[STATED PROBLEM]:
Copy the records from the line containing "Task: Open the #ramtrucks hashtag" through the line containing "Action: (675, 158)", both lines included, and add -92 to every coordinate in the answers. Leave the pictures out of your copy.

--- Start GIVEN ENTRIES ---

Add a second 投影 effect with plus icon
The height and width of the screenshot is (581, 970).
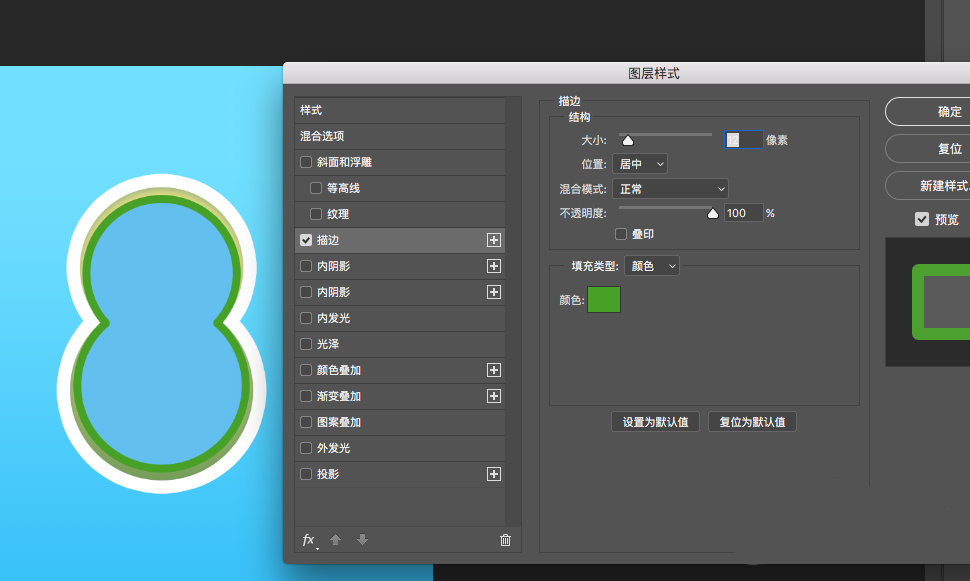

--- End GIVEN ENTRIES ---
--- Start GIVEN ENTRIES ---

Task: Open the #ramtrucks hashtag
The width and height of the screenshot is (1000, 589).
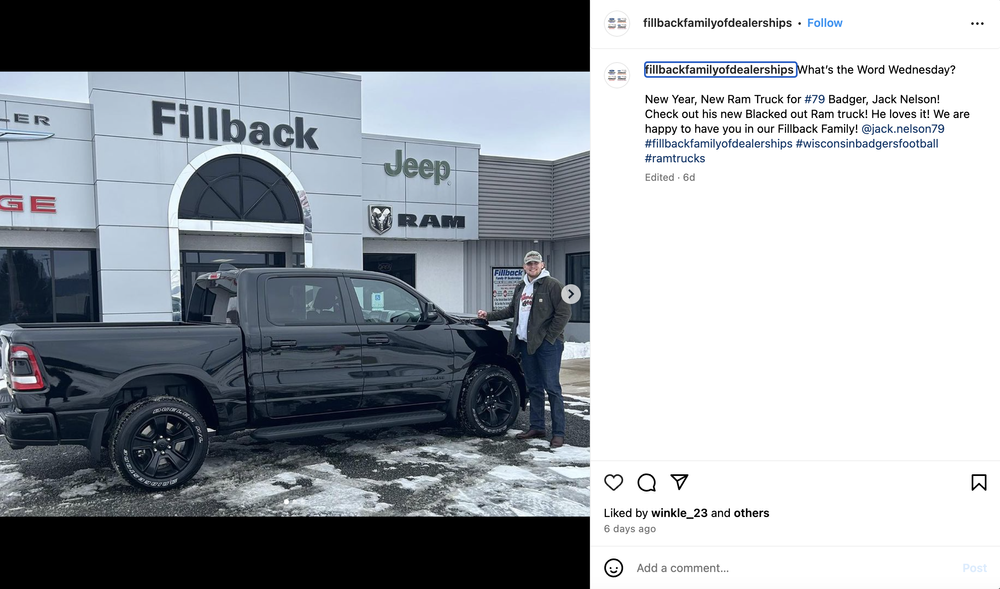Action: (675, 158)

--- End GIVEN ENTRIES ---

[ANSWER IN FULL]:
Task: Open the #ramtrucks hashtag
The width and height of the screenshot is (1000, 589).
Action: (583, 66)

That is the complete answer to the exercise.